As the Court has explained, the nature of state-action immunity dictates that it should not be expansively construed. Ticor, 504 U.S. at 635-637 ("state-action immunity is disfavored, much as are ??????? repeals by implication"); see also City of Lafayette v. Louisiana Power & Light Co., 435 U.S. 389, 398-399 (1978) (implied exclusions from the antitrust laws are disfavored because those laws embody "overarching and fundamental policies" through which Congress "sought to establish a regime of competition as the fundamental principle governing commerce in this country"). Strict observance of the clear articulation and active supervision requirements is necessary to ensure that private anticompetitive conduct will be immunized if, but only if, it may be fairly characterized as a derivative form of action by the State itself. "[I]nsistence on real compliance with both parts of the Midcal test" in fact "increase[s] the States' regulatory flexibility," because it permits them to "regulate their economies in many ways not inconsistent with the antitrust laws," without running the risk that they will inadvertently confer antitrust immunities "whenever they enter the realm of economic regulation." Ticor, 504 U.S. at 635-637. Similarly, strict application of the requirements for immunity helps to ensure both that "federal law [does not] compel a result that the States do not intend but for which they are held to account" and, conversely, that States "accept political responsibility * * * [when they] do choose to displace the free market with regulation." Id. at 636; cf. Town of Hallie, 471 U.S. at 45 n.9 (noting check that public scrutiny may provide against anticompetitive conduct by local governments).3
In this case, both the district court and the court of appeals properly focused on whether authorization of an agreement between petitioner and PP&L to divide the Portland market had been "clearly articulated and affirmatively expressed as state policy." Pet. App. A13-A22, E14-E18. In its first opinion, the court of appeals concluded that the PUC's 1972 order was "not particularly clear" with respect to whether the Commission intended to authorize a permanent division of the Portland market. Pet. App. C12. The court nonetheless held that petitioner was entitled to immunity, because it read earlier cases as having replaced "the strict 'clear articulation' test" with a "more liberal 'foreseeability' standard," under which petitioner was required to show only that its anticompetitive conduct was a "foreseeable result" of the PUC's actions and that "circumstances justif[ied] an inference that the agency intended to authorize the conduct." Id. at C11-C12. That significant relaxation of a "rigorous" test (Patrick, 486 U.S. at 100), threatening unjustified expansion of a "disfavored" immunity (Ticor, 504 U.S. at 636), was a serious error of federal law, and prompted the government to file a brief supporting rehearing in the court of appeals. See pages 6-7, supra.4
The court of appeals' opinion on rehearing, by contrast, correctly recognizes (Pet. App. A26-A29) that it would be inappropriate to "appl[y] a foreseeability test as a substitute for the threshold * * * clear articulation test" specified by this Court (id. at A29). Returning instead to a straightforward construction of the "clearly articulated" requirement (id. at A13), the court of appeals agreed with the district court that "the [PUC] did not 'specifically and clearly authorize by the relevant statutory process' a division of the Portland market into exclusively served territories" (id. at A22). Whatever the merits of that conclusion as a factual matter, the court's final opinion does nothing more than apply the correct legal standard to the particular facts of petitioner's case.5
2. Petitioner contends (Pet. 16-23) that the court of appeals departed from this Court's precedents by focusing on whether the PUC, as opposed to the state legislature, clearly authorized the division of the Portland market into exclusive territories. We perceive no error in the court's approach in this case.
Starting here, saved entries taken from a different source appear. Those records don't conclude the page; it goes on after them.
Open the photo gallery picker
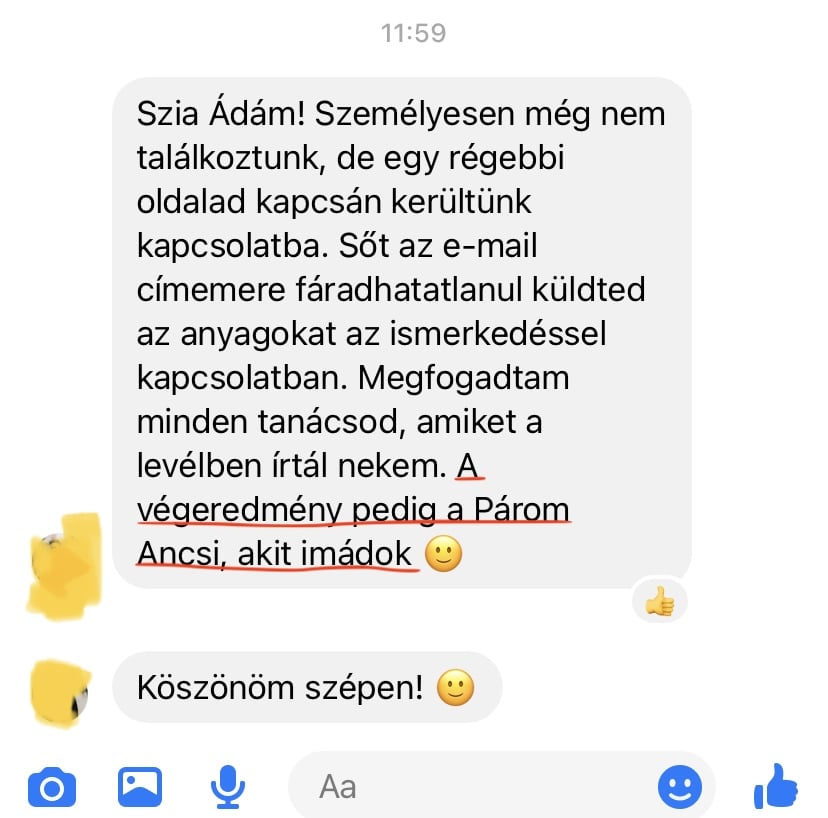The height and width of the screenshot is (818, 828). 140,786
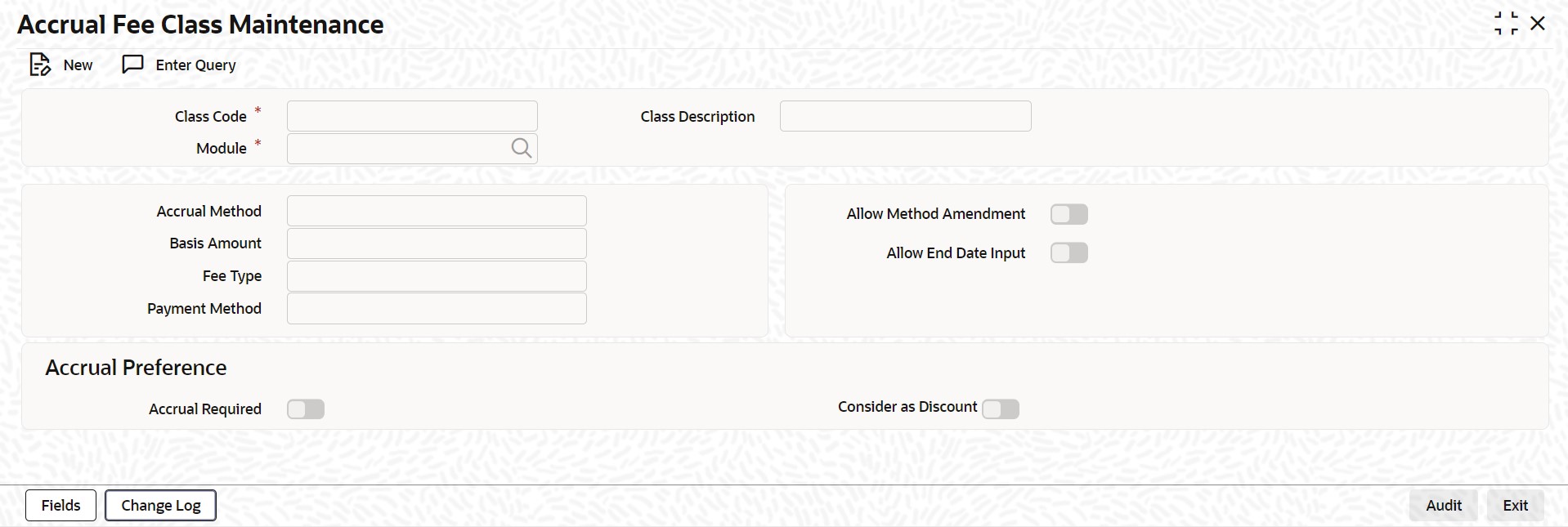Click the restore-window corner-brackets icon

[1505, 24]
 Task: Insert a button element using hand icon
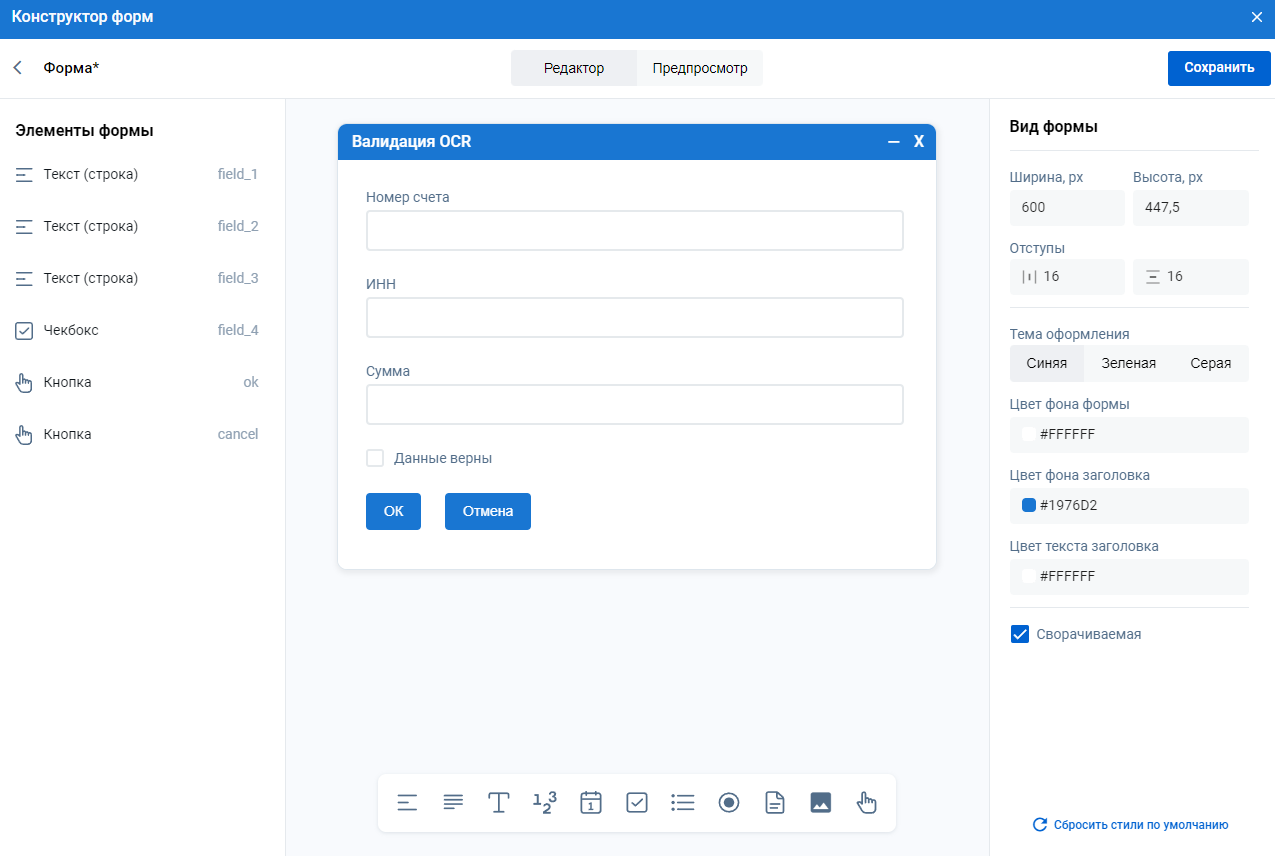pyautogui.click(x=867, y=803)
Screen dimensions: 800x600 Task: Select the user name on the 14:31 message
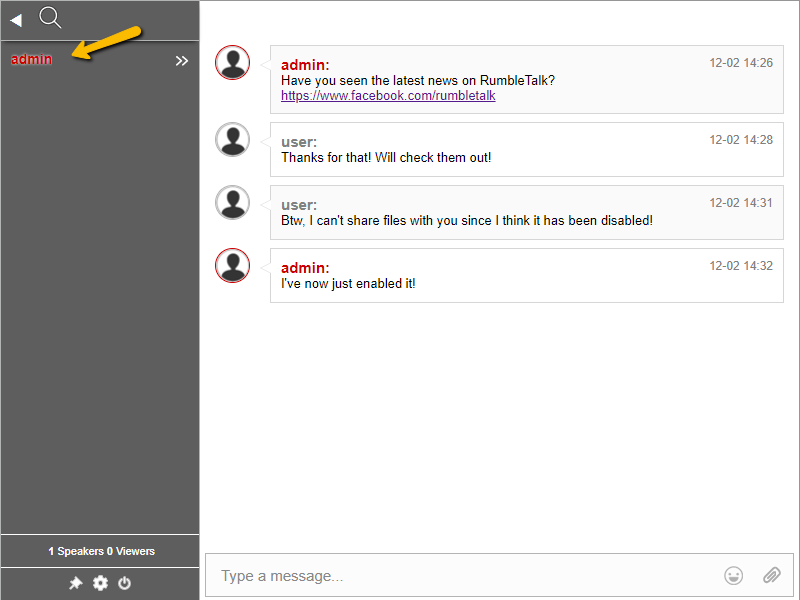[298, 204]
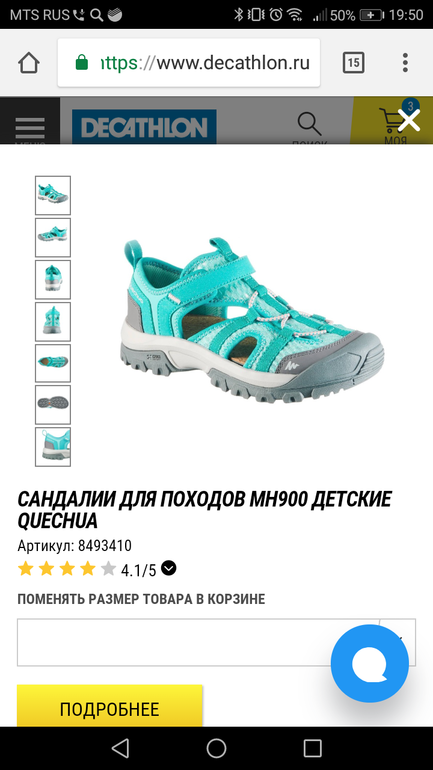Tap the Android back button
The width and height of the screenshot is (433, 770).
pos(120,748)
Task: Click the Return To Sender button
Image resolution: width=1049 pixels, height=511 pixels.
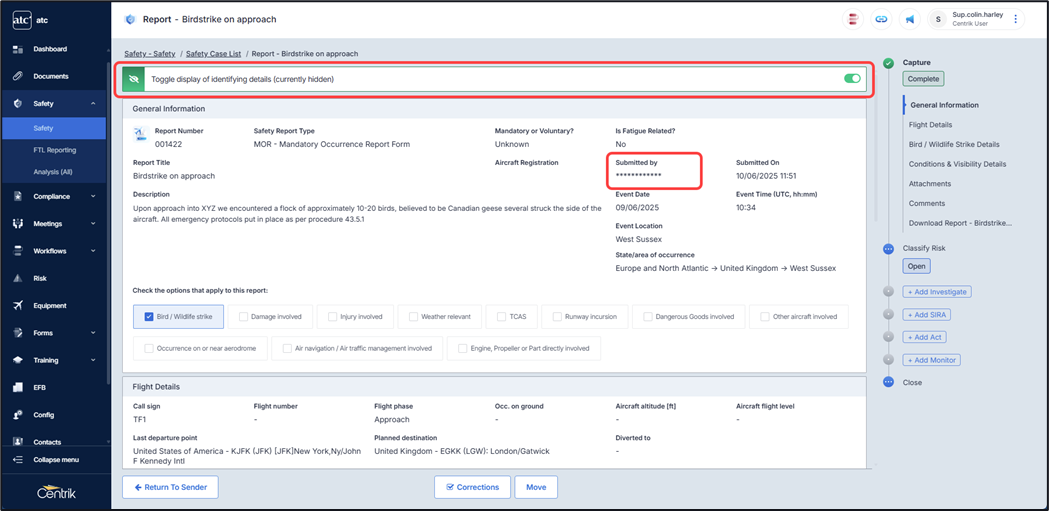Action: 170,487
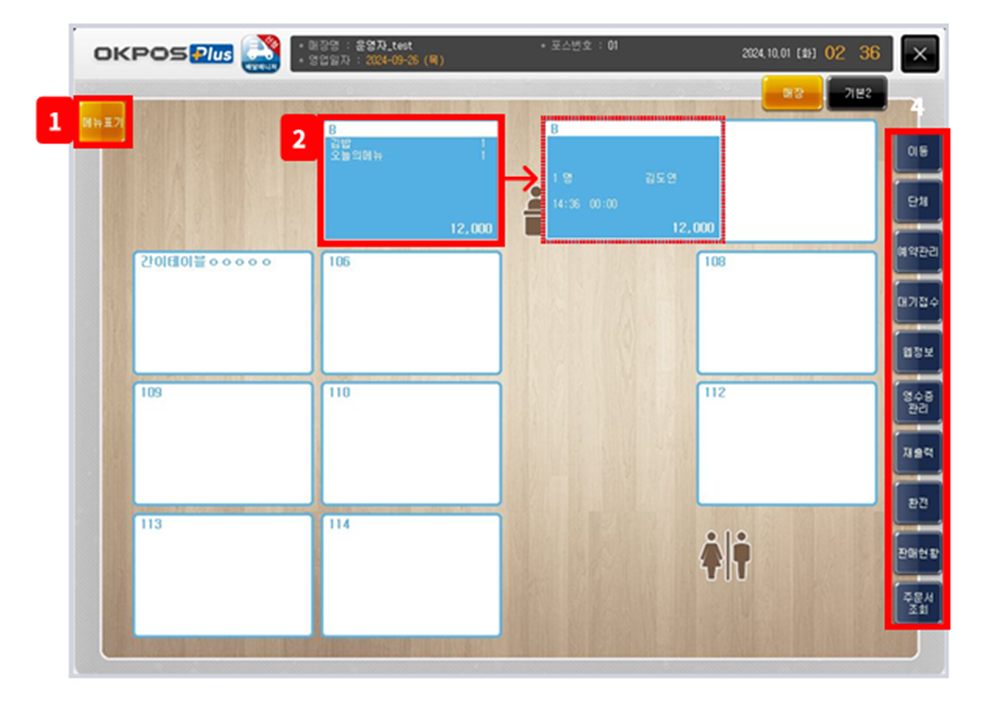
Task: Close the POS window with X
Action: click(920, 55)
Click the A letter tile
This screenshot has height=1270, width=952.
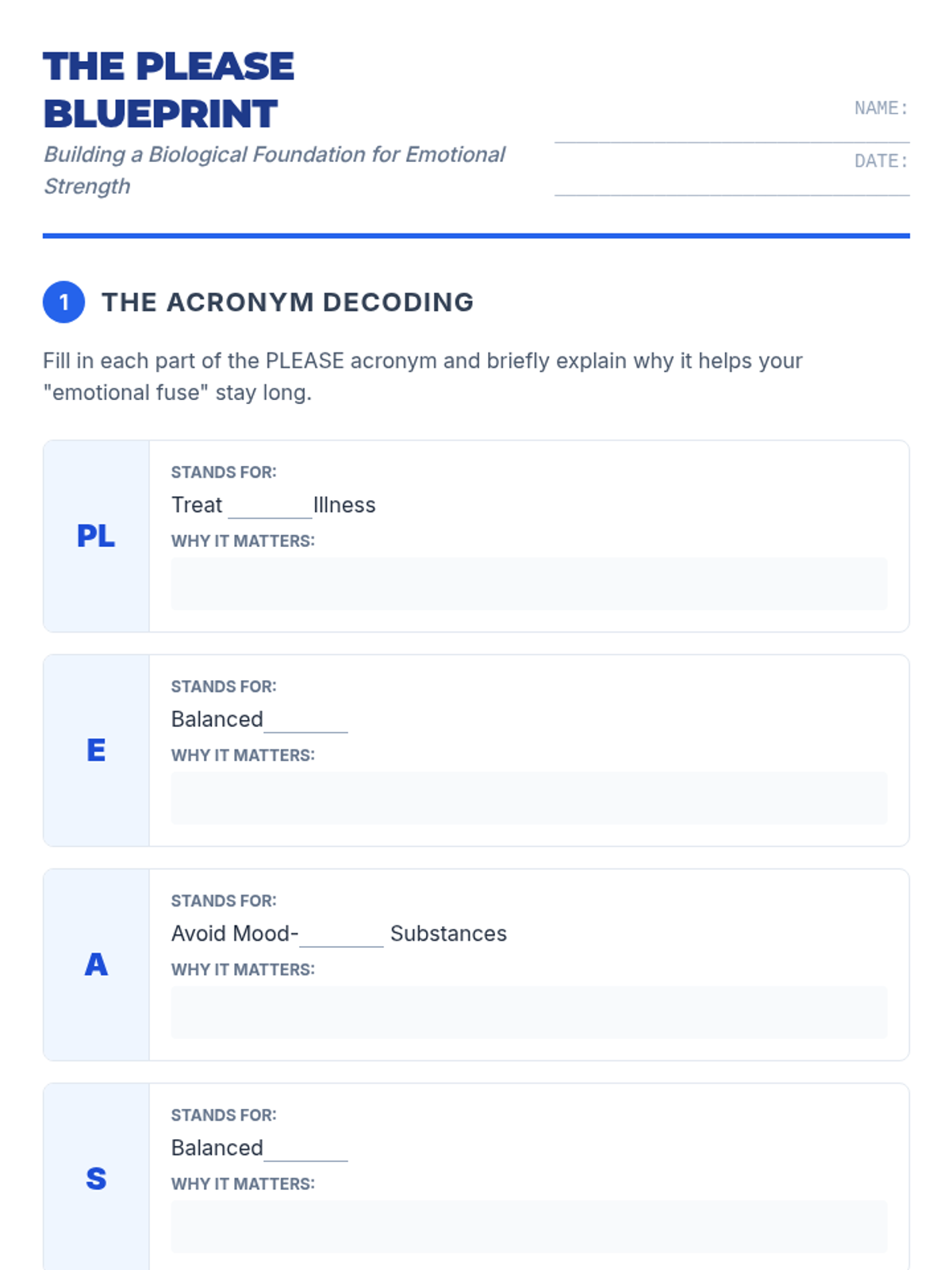(96, 965)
Petitioner contends (Pet. 16-18) that the court should have accepted Oregon's statutory scheme for the allocation of exclusive service territories as a "clearly articulated and affirmatively expressed * * * state policy to displace competition" (Pet. 16), and should have considered the PUC's actions only to determine whether they provided "active supervision" of that policy as it applied to petitioner. As we understand the matter, however, it is undisputed that Oregon law permits (but does not require) the PUC to authorize territorial allocation agreements that would otherwise violate the Sherman Act, and that the PUC's specific approval is required for any such agreement to be valid under state law. See Pet. App. A13-A14. In these circumstances, it was reasonable for the court of appeals to conclude that "the state's clearly articulated policy is to have the [PUC] decide whether to sanction anticompetitive conduct" by private utilities, and that therefore a court "must look to the decisions of the [PUC] to determine whether [petitioner's] conduct was part of a clearly articulated state policy." Id. at A15 n.8 (emphasis added).
That analysis is consistent with this Court's cases. For anticompetitive conduct to be protected as the product of a "clearly articulated and affirmatively expressed" state policy, it must be expressly authorized by an appropriate governmental authority. See, e.g., City of Columbia v. Omni Outdoor Advertising, Inc., 499 U.S. 365, 372-373 (1991); Town of Hallie, 471 U.S. at 43.6 In Southern Motor Carriers, on which petitioner relies (Pet. 17-18), collective ratemaking by common carriers satisfied that requirement in three States because state statutes "explicitly permit[ted]" it. 471 U.S. at 63. In a fourth State, the legislature had "not specifically addressed" the practice, but it had adopted an "inherently anticompetitive rate-setting process" that left details to a regulatory commission, and the commission had "exercised its discretion by actively encouraging collective ratemaking." Id. at 63-64. The Court treated that agency action as a matter of "clear articulation," not "active supervision." Id. at 63-66.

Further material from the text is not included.